Now that the 2010 election is safely over, we can get down to the fun part: arguing about what it all means. There will be – as there always is – a lot of temptation to boil it all down to one or at most two factors: the economy, most likely. Certainly economic angst has to be factored into any conclusions that are drawn. But the results of the election are as always multi-factored and some factors are less obvious but perhaps more important, over the long haul, than others.
One such factor is that the tried and true Democratic faithful may be becoming less so: women, Latinos, African Americans, and other “others.” The pundits are lumping these groups together, but that may not produce an accurate reading. For instance, let us just consider the case of women.
The “gender gap” has been a (greater or lesser) factor in American electoral politics since 1980 – or at least that was when it was first noted and measured. But in 2010, while men still voted disproportionately for Republicans and women for Democrats, the difference was significantly smaller than in 2008: more women voted Republican. What are we to make of this?
That question can be approached and answered in two ways: first, what did it mean in this election? And second, what does it augur for the Democrats, and for women, in the future?
Well, there are at least two ways to interpret these observations. One might be that women are finally wising up: as long as the Democratic Party can confidently take them for granted, they can be sure they will get nothing from the Democratic Party. So in the 2008 primaries, the party paid no attention to the rampant misogyny of many of its own most prominent members. And the jewel in the Obama administration’s crown, the health care bill, was won by Senate and House Democrats, along with the President, throwing reproductive rights under the bus in their haste to pass a health care bill. The lesson here for the Democrats: cherish your base. Give your most loyal supporters what they want. Do not cozy up to your natural enemies, the Blue Dog contingent, who will betray you first chance they get (and will be unseated at the first opportunity).

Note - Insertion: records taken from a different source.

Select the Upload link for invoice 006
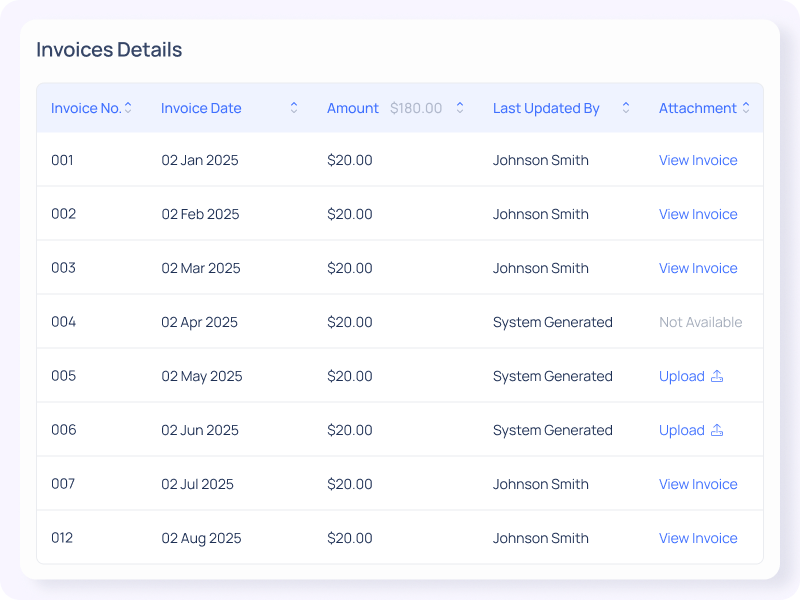The height and width of the screenshot is (600, 800). coord(682,431)
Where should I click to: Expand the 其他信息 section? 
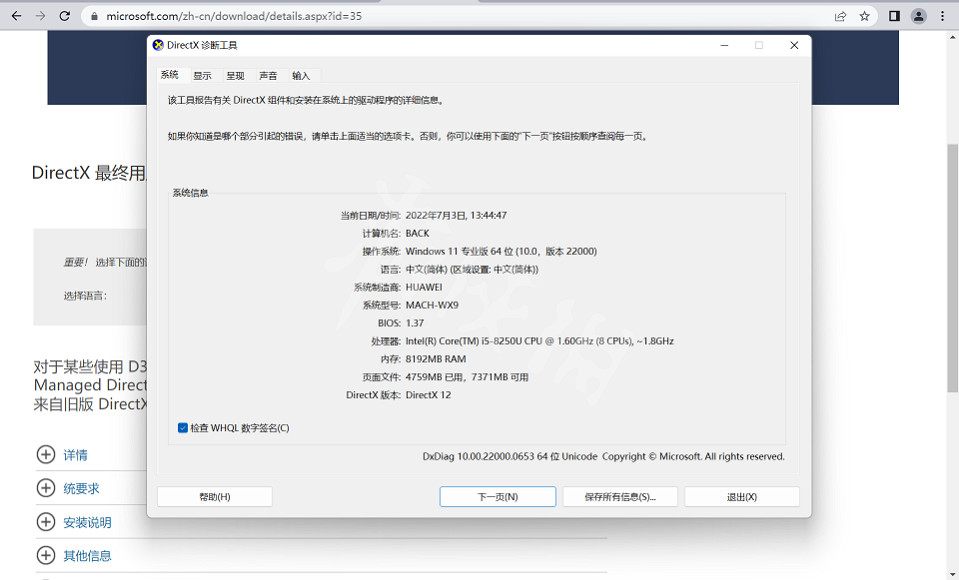point(46,555)
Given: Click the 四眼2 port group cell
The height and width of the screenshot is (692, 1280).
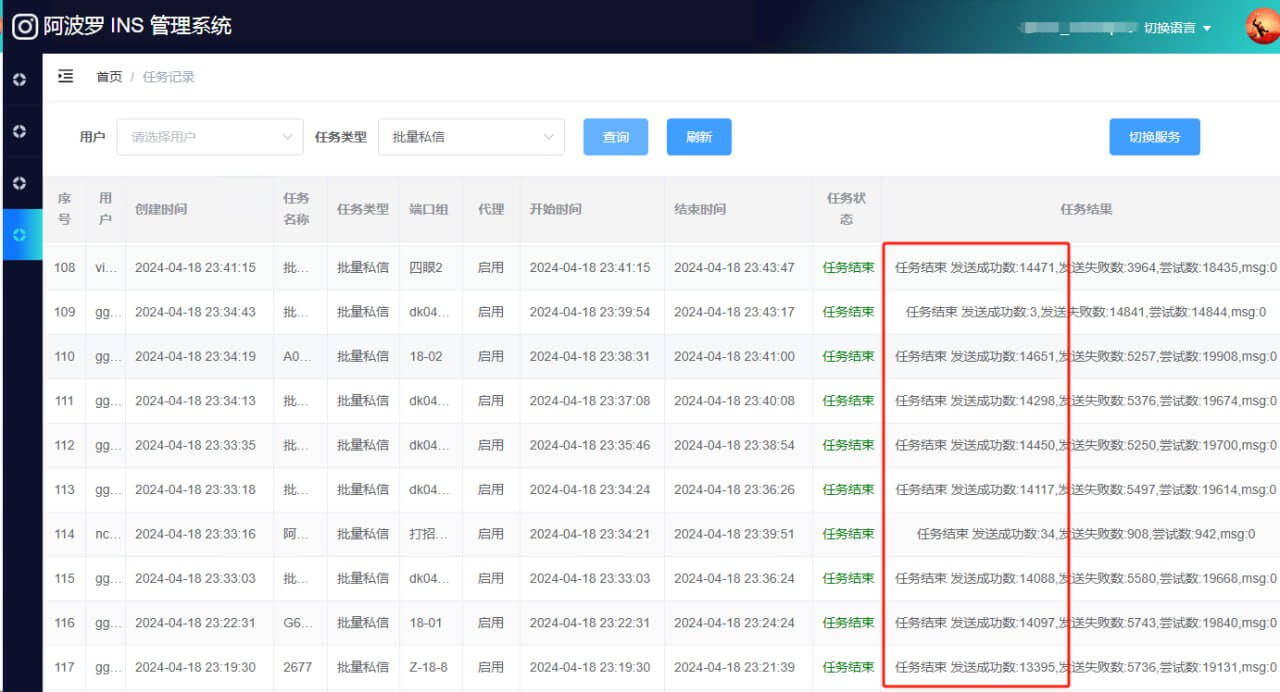Looking at the screenshot, I should 426,268.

For those of us women who usually vote for Democrats, the results of this election should be a wake-up call. Your party needs a good kick in the butt: they need to realize that women exist not merely to serve, but to be served. Women must be more proactive: demand and get, and only then give up your vote. We have been putting up with second-class treatment for too long; let us learn to act like other groups that the Republicans like to sneer at as “special interests” (as though white males did not constitute one “special interest”).
But there are other potential takeaways as well, less worrisome and longer-term. Perhaps women have finally, really, begun to arrive at “normality.” We are in fact ceasing to be “special,” or marked, or “other”; we are beginning to be able to see ourselves and be seen like historically dominant groups, as individual and neutral. So the idea that there is a category called “women” who, inevitably, feel and vote a certain way en masse, no longer makes the kind of sense it used to. Just as white males can see themselves as individuals who can act autonomously, women are starting to feel that way too, and therefore, the urge to support one or another group because that’s what “women” do and I am a woman is becoming less strong.
If this shift is in fact occurring, and one of the reasons women defected from the Democrats, and therefore one reason why some seats were lost, it is good news and bad news. The bad news is that it may be harder for Democrats to win elections in the near future, until they learn to speak to all interests, the formerly special and the “normal,” with one voice and become truly a party for all of us (unlike a certain other Party one could name). That will require the development of a new vocabulary and a new rhetoric, but there are plenty of smart and talented people among the Democrats who can make that happen.
The good news is that if this interpretation is correct, America is really entering a new era. No more phony “Year of the Woman” without any corresponding “Year of the Man.”; Now women are ready to take their place as equals at the bargaining table, confident of being treated as normal and equal human beings.